> RECORD SET
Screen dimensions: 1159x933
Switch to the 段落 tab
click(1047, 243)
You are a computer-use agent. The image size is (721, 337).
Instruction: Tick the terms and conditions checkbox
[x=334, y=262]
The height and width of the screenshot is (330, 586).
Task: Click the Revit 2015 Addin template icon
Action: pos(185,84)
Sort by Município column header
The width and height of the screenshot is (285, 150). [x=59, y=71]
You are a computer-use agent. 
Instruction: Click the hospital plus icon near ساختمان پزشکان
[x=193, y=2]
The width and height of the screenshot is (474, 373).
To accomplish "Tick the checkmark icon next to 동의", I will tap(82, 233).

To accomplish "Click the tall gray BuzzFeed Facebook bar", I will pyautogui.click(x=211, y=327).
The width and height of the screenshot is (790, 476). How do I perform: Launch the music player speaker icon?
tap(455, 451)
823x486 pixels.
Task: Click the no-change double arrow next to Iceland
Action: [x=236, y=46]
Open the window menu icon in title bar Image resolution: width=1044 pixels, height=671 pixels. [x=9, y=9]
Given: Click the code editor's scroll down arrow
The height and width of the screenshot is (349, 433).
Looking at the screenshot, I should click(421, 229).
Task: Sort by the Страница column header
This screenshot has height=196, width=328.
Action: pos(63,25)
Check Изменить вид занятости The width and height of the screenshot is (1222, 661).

> EXERCISE PROMPT
Every record must appear in the answer exactly as written.

> WRITTEN ANSWER
Screen dimensions: 1159x933
Switch to the 段落 tab
click(1047, 243)
You are a computer-use agent. The image size is (721, 337).
Instruction: Tick the terms and conditions checkbox
[x=334, y=262]
The height and width of the screenshot is (330, 586).
Task: Click the Revit 2015 Addin template icon
Action: pos(185,84)
Sort by Município column header
The width and height of the screenshot is (285, 150). [x=59, y=71]
You are a computer-use agent. 
Instruction: Click the hospital plus icon near ساختمان پزشکان
[x=193, y=2]
The width and height of the screenshot is (474, 373).
To accomplish "Tick the checkmark icon next to 동의", I will tap(82, 233).

To accomplish "Click the tall gray BuzzFeed Facebook bar", I will pyautogui.click(x=211, y=327).
The width and height of the screenshot is (790, 476). How do I perform: Launch the music player speaker icon?
tap(455, 451)
823x486 pixels.
Task: Click the no-change double arrow next to Iceland
Action: [x=236, y=46]
Open the window menu icon in title bar Image resolution: width=1044 pixels, height=671 pixels. [x=9, y=9]
Given: Click the code editor's scroll down arrow
The height and width of the screenshot is (349, 433).
Looking at the screenshot, I should click(421, 229).
Task: Sort by the Страница column header
This screenshot has height=196, width=328.
Action: pos(63,25)
Check Изменить вид занятости The width and height of the screenshot is (1222, 661).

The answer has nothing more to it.